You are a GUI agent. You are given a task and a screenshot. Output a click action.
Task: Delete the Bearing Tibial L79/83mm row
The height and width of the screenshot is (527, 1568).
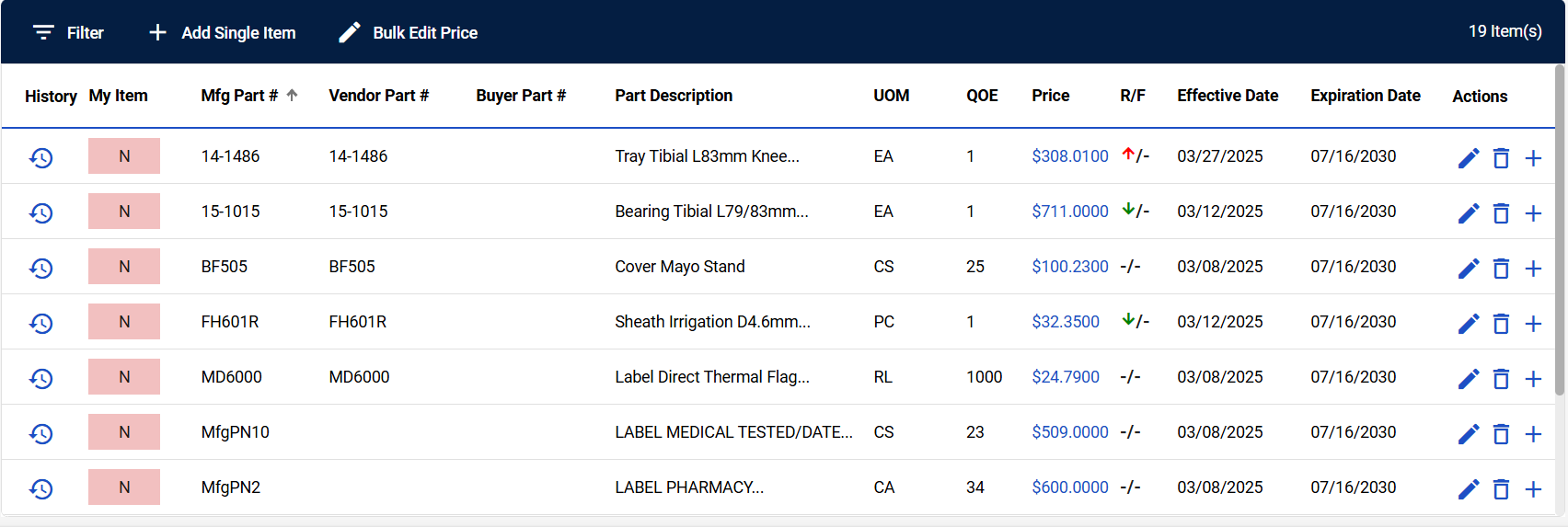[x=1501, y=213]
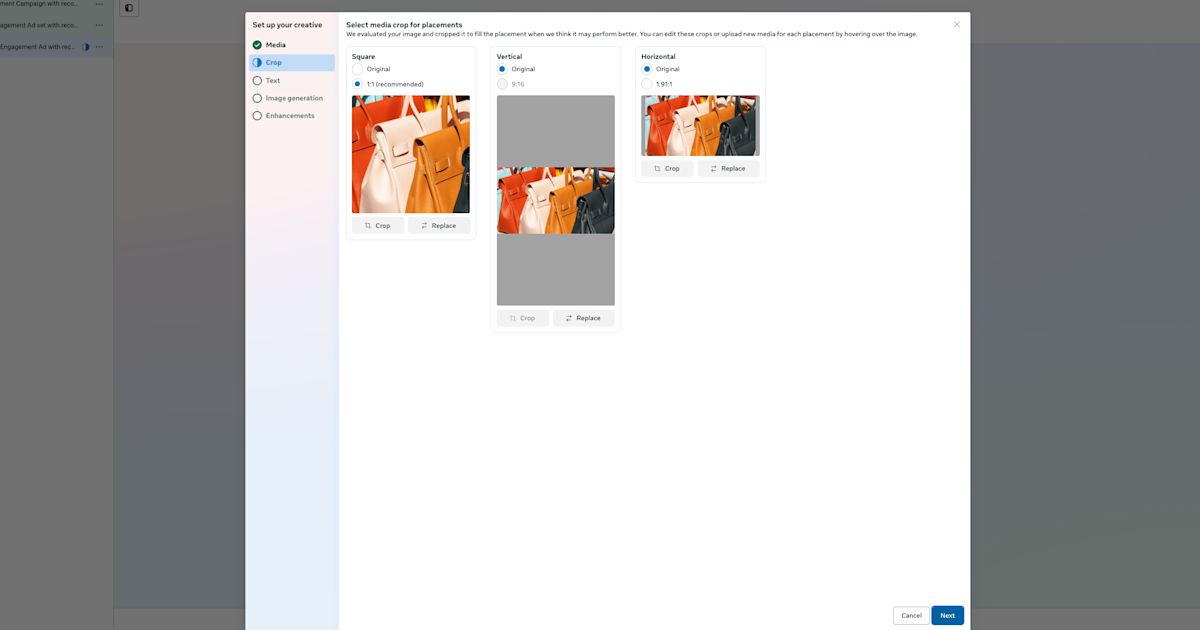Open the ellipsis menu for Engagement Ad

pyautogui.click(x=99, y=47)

------------------------------------

• EXERCISE:
In the copy, include no pictures; transcribe every record above verbatim.

• ANSWER TO THE PROBLEM:
You are a GUI agent. You are given a task and a screenshot. Output a click action.
Task: Delete the Bearing Tibial L79/83mm row
The height and width of the screenshot is (527, 1568).
[x=1501, y=213]
Open the ellipsis menu for Engagement Ad

pyautogui.click(x=99, y=47)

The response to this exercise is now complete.